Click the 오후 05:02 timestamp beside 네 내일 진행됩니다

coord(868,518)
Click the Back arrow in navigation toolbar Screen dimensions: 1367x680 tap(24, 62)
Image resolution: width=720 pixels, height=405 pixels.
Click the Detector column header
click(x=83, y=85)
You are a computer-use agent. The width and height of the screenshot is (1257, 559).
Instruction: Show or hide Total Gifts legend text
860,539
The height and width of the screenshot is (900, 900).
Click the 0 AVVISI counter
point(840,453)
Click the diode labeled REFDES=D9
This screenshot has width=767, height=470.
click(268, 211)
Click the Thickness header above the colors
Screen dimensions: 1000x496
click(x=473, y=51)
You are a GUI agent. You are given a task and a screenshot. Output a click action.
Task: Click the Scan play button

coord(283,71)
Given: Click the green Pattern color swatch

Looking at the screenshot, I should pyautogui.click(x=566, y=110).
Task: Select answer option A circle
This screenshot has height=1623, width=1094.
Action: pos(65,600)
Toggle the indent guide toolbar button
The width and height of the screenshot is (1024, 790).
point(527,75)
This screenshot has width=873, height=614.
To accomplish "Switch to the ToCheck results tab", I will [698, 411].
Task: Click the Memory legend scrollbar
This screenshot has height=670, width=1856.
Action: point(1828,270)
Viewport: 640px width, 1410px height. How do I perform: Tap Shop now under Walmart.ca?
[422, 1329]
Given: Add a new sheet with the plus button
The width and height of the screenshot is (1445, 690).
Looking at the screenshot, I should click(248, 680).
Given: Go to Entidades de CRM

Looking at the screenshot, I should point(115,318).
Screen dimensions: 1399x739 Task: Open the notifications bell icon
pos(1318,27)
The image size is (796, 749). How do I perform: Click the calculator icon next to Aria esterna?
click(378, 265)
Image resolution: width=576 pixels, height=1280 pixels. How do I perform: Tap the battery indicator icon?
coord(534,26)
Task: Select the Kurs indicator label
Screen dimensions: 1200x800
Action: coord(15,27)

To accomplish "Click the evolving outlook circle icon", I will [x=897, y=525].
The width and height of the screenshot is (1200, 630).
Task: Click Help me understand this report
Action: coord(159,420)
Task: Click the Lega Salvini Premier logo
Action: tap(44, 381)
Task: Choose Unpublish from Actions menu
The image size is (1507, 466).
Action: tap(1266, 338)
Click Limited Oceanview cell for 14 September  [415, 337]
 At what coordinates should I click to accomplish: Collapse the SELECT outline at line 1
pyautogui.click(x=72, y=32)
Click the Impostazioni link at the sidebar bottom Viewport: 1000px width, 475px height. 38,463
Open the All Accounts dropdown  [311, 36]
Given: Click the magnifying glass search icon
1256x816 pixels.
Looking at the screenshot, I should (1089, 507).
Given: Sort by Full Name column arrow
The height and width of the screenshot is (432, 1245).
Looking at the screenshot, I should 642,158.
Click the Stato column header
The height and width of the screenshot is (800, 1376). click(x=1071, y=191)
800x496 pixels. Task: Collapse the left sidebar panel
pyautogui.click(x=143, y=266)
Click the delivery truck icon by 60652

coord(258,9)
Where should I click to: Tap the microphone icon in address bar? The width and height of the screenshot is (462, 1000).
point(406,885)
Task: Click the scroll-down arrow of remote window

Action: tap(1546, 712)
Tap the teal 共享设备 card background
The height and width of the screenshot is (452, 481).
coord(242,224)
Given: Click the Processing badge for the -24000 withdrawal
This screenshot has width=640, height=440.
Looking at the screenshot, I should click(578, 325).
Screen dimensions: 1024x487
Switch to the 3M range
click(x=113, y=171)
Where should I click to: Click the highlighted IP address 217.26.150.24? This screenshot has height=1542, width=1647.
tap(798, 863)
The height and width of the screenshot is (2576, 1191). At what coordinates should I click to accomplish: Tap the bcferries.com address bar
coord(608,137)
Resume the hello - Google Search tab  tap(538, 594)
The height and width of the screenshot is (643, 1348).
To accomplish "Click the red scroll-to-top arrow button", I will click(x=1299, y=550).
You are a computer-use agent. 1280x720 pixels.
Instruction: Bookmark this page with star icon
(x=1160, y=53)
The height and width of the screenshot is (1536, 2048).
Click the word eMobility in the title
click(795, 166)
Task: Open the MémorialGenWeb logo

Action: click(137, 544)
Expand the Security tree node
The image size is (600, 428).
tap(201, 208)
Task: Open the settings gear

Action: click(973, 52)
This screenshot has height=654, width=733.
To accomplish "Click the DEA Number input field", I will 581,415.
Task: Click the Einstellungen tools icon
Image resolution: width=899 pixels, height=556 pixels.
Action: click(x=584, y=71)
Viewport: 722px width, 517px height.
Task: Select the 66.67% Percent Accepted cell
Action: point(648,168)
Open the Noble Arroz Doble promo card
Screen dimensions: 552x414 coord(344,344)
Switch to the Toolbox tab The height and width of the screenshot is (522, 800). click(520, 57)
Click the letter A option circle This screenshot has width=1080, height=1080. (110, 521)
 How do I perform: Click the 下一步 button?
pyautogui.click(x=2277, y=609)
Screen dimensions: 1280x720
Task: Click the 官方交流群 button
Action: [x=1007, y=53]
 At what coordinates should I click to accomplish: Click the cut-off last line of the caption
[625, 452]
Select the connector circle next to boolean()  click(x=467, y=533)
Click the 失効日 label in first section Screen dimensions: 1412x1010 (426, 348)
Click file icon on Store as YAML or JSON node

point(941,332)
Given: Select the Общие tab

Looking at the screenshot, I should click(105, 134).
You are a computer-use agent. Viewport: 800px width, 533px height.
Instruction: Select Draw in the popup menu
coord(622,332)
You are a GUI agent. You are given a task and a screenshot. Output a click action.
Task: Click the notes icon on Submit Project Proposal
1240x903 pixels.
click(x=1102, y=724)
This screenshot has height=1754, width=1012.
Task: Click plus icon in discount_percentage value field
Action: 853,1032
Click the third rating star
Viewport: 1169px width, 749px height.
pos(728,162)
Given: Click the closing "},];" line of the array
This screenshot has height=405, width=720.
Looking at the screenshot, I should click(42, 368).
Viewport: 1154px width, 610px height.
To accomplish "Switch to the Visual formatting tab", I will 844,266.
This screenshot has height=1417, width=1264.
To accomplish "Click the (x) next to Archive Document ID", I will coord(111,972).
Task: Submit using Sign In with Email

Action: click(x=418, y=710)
== == ==
**Assignment**
All lines in the entries above that include "option" should be found and copied.

**Answer space**
Task: Select answer option A circle
Click the letter A option circle This screenshot has width=1080, height=1080. (110, 521)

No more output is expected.